Been reeling through my brain trying to think of what I can do to be of some use. Oh to be of use! The best I can come up with— it struck me this morning— is to switch gears and start thinking about my most ethereal idea of all, The Good Ship Manhattan.
Sitting on one of the benches at 51st and 6th. Things seem lighter and quieter than usual as far as foot traffic goes in this part of the city. People seem stern for the most part. And whatever conversations I do overhear are all, without exception, related to the attack....
Waiting for the library to open. It must be at 11 ‘cuz so many people are standing outside. I just wanna return Typee.
Went by H’s office just a few minutes ago since I couldn't reach her by phone. The day’s going normally hectic busy for her and she says she’s vaguely offended by that.
Heather’s building got a bomb scare serious enough apparently to result in the authorities shutting down the building until further notice, at least until Monday.
Air still has a slight taint of acrid smoke that was so strong this morning that it woke me up, poisoned my dreams.
Still no access to internet from home. Got a glance at my emails from Heather’s desk at work, but was only able to reply to DSP. Might try the Woodside library today later or tomorrow.
Had a run in with some adolescent boys at the library this afternoon that I’m not terribly proud of but, given the frustration I was feeling after trying to deal with my huge backlog of email, seems inevitable. They were back-sassing an older lady librarian who had asked them to leave. I told them, among other things, that they should shut up and do as she says, and that given what’s going on, it was time for them to start acting like citizens. Silly, I know, but it inspired me to come home and write an open letter to community organizations (schools, fire houses, police stations,) offering whatever services I can....
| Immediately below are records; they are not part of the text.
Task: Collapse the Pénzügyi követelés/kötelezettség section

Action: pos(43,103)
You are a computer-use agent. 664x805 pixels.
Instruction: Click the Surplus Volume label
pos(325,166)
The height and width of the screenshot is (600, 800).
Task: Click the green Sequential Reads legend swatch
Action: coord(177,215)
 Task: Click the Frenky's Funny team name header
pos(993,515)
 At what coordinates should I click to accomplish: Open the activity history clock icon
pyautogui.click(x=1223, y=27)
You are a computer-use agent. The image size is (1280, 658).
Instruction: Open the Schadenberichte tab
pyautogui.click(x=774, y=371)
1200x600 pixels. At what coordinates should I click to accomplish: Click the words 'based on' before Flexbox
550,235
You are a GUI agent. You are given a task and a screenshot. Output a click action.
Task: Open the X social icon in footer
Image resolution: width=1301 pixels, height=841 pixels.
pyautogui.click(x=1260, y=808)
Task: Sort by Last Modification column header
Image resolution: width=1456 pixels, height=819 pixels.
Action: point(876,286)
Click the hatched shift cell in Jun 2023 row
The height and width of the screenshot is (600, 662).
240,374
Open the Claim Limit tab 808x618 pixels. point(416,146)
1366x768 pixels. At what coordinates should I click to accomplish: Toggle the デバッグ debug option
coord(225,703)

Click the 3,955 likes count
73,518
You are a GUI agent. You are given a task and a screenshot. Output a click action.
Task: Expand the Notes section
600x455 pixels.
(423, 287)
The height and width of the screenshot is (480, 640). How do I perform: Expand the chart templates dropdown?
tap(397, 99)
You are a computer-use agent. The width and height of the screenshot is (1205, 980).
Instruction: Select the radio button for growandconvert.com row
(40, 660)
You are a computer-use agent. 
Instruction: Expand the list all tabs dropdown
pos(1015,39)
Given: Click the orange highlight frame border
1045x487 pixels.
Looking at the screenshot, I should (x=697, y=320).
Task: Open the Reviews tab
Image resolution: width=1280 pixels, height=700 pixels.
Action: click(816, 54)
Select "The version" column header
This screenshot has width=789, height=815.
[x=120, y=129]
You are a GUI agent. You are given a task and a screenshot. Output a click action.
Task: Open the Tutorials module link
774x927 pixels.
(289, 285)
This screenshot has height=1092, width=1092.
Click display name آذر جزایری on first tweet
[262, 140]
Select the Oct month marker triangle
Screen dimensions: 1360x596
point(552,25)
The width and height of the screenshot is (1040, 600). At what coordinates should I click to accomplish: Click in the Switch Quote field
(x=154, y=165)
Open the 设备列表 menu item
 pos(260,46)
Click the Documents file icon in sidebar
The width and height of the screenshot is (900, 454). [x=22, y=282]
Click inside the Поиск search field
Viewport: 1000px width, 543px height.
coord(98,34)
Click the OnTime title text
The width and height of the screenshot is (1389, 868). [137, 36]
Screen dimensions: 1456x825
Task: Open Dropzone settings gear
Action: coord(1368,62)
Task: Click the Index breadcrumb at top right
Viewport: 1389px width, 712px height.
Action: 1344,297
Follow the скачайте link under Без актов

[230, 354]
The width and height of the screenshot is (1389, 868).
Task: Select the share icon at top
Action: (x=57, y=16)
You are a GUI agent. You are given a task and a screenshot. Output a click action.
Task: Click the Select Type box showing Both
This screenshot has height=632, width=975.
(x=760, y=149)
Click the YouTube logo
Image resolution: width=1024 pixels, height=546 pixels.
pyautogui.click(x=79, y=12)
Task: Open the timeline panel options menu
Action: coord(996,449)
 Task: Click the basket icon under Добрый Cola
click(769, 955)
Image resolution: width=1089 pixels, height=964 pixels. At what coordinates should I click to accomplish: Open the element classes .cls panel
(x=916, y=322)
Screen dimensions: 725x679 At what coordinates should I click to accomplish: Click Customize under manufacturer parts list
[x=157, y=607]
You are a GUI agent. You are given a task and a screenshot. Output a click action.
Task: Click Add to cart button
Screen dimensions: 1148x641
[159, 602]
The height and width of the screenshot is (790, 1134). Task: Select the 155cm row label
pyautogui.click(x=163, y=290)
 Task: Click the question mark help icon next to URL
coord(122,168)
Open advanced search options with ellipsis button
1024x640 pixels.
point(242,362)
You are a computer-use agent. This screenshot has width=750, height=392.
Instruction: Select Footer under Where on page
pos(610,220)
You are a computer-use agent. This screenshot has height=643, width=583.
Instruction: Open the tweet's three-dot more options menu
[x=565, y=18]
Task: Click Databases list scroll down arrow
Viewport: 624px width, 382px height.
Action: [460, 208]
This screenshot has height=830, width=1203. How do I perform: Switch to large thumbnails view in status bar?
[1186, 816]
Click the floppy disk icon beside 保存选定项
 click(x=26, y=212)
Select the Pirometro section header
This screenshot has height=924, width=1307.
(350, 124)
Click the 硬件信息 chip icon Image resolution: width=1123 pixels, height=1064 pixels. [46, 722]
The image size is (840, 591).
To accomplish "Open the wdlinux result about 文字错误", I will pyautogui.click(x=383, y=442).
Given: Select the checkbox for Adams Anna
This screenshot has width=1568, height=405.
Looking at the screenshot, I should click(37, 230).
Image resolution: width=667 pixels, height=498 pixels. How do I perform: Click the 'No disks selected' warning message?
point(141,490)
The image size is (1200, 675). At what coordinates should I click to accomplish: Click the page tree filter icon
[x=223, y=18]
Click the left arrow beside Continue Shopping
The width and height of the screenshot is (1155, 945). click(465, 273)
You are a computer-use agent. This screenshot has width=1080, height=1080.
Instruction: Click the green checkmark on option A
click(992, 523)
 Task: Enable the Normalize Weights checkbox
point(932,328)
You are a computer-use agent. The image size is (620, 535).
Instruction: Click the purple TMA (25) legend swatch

Guess we all have to ride this terrible wave for as long as it holds us under.
Caring for each other is the beginning and undoubtedly the end.
My Dec. 29, 2007 journal speculation on why Curt Dempster, now deceased Founding Artistic Director of Ensemble Studio Theatre, commissioned me to write The Sequence, which dramatizes the race to decode the human genome: a race accelerated and sharpened by bio-tech entrepreneur J. Craig Venter.
“Curt wanted me to tell this story ‘cuz he recognized in Craig a kindred spirit: a kinless prickly genius whogetsthingsdone.”
Still chewing on this Fisherman revision. Have to get it right. Has to be remarkable. Can’t just sit there like a placeholder, prosaic and flabby. Needs to be sharp and murky, like an exchange of knives.
If I do this grudge play it has to be in the spirit of Wilder. It has to seem silly and overly earnest and then cut to the bone and then throw up its hands and say, “Oh, no, no you misunderstand. Forget that last part. I really AM just silly and overly earnest.” It has to ring a bell true and then say, “Who me? What? Ring a bell? Well, yes, I guess I have. But I didn’t mean anything by it. Honest.”
For reasons I would rather not get into I have taken to re-reading all my journals since I started handwriting them into marble comp books back in 1997. (I was typing for a living at the time and wanted to spare my wrists keyboarding my personal thoughts. I never went back to a digital.) The review is a pretty tedious endeavor. I wish I had described a lot less of my career woes and a lot more of my physical delights, but youth is ever wasted on the baselessly self-fascinated. Every so often as I read, however, I run across a little snippet, or string of them, that pleases me such that it prompts a desire to share.
. . . . Surprisingly, I find a deep correspondence between the Gould and the McMurtry. Both maintain—one overtly, the other subtly and subversively and ultimately more convincingly—that life has no plan, no forward progress, not even dominant echoes or themes; just the faintest hints of them. Contingency is all and contingency is one brutal motherfucker.